Mesmo durante o período de férias, crianças chegavam a todo momento para sessões de fisioterapia e fonoaudiologia. Durante o período de férias, alguns serviços da Apae são interrompidos, mas há atendimentos que são mantidos mesmo nessa época. O setor de estimulação precoce é um caso e foi lá que a reportagem encontrou Carolina Queiroz e sua filha, Mariana, de um ano e seis meses.
Durante a gestação, conta Carolina, o diagnóstico do pré-natal indicava uma hidrocefalia na criança, que não se confirmou. Entretanto, Mariana nasceu com agenesia do corpo caloso, uma má formação na ligação entre os dois hemisférios do cérebro, que pode causar retardos no desenvolvimento psicomotor, entre outros problemas.
Os pais foram percebendo aos poucos que Mariana não dava atenção aos brinquedos e não sentava, mesmo aos seis meses de idade. Em agosto ela começou seu tratamento, com fisioterapia e estimulação constante. “Está sendo muito bom aqui, porque mostra uma expectativa de melhora, de que ela possa se desenvolver”, disse Carolina. “Não sei como ela será, se terá algum problema”.
O setor atende 20 crianças pela manhã e 28 à tarde, as acompanhantes são as mães, e em alguns casos as avós. Com 15 anos, passados praticamente todos eles dentro da Apae de Franca, a adolescente Jhenifer Santiago Bessa estava na sessão com a fisioterapeuta, realizada duas vezes por semana.
Quem a acompanhava era a avó, Mercês Cacique, 76, que junto com o marido tem a guarda da garota, todos moradores do Jardim Aeroporto III.

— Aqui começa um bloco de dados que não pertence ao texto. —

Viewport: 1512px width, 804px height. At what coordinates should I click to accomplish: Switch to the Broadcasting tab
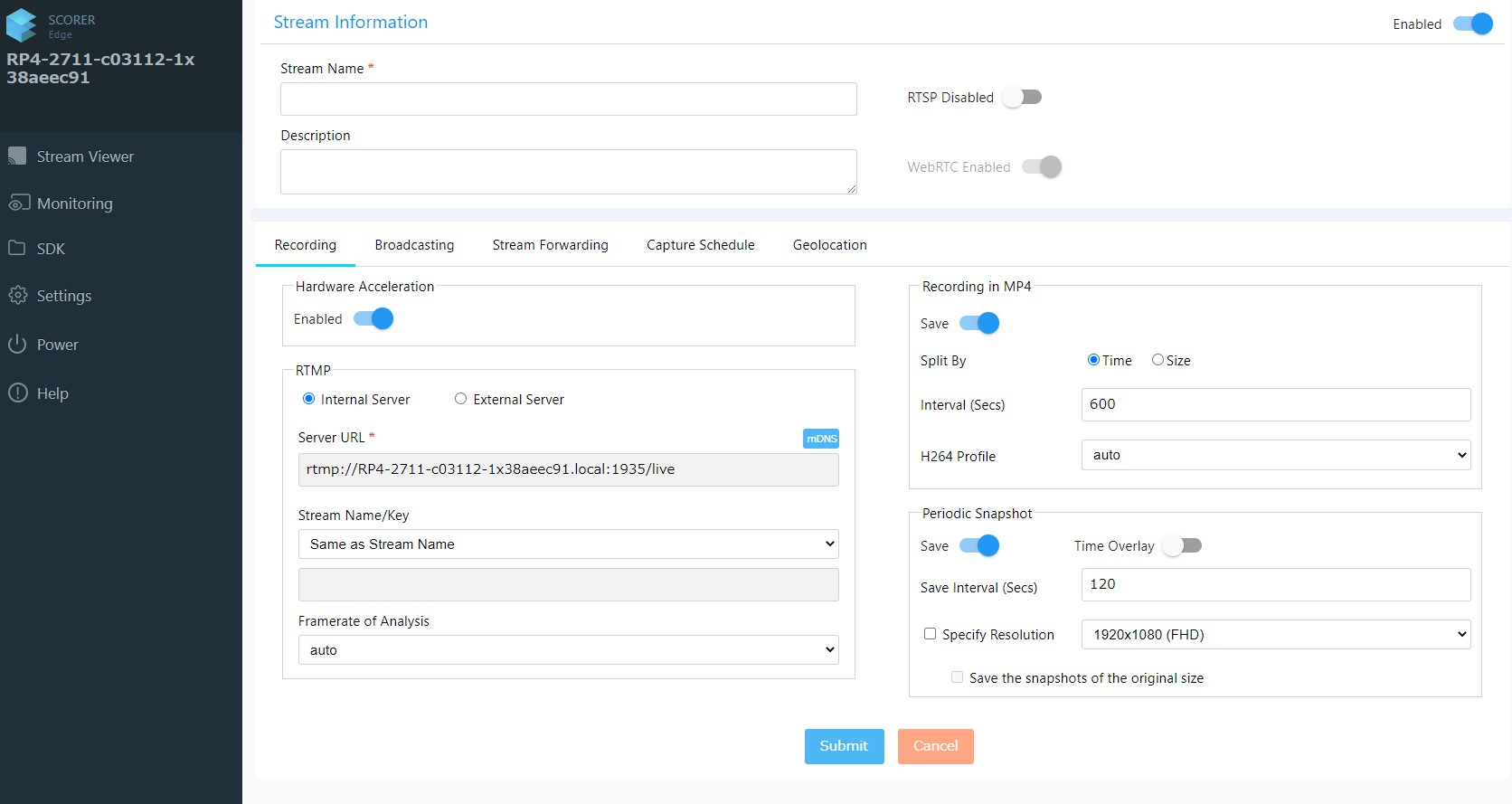tap(414, 245)
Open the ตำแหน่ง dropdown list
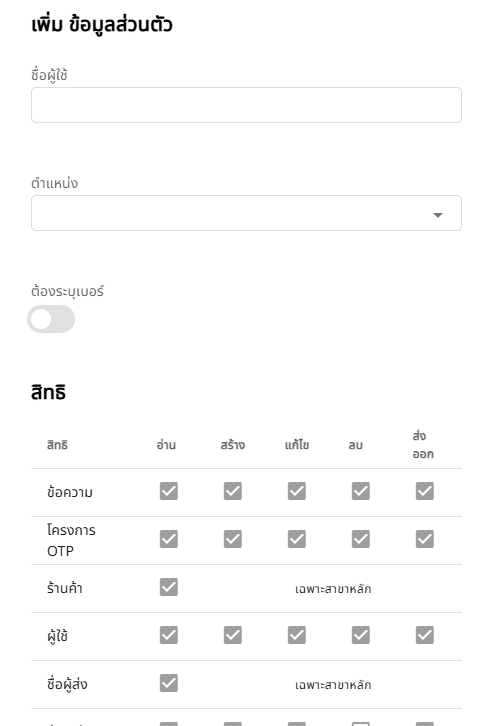 [x=246, y=213]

Na Apae desde os dois meses, ela conseguiu, segundo a avó, reverter um prognóstico médico que lhe deu dois anos de vida ao nascer, em que pese tenha que viver sob cuidados especiais. “Aqui foi uma maravilha. A atenção que dão para ela não tem o que pague”, disse Mercês. “As crises que ela tinha quando mais novinha acabaram. Hoje ela demonstra felicidade, reconhece as pessoas e adora viajar. É o nosso amor”.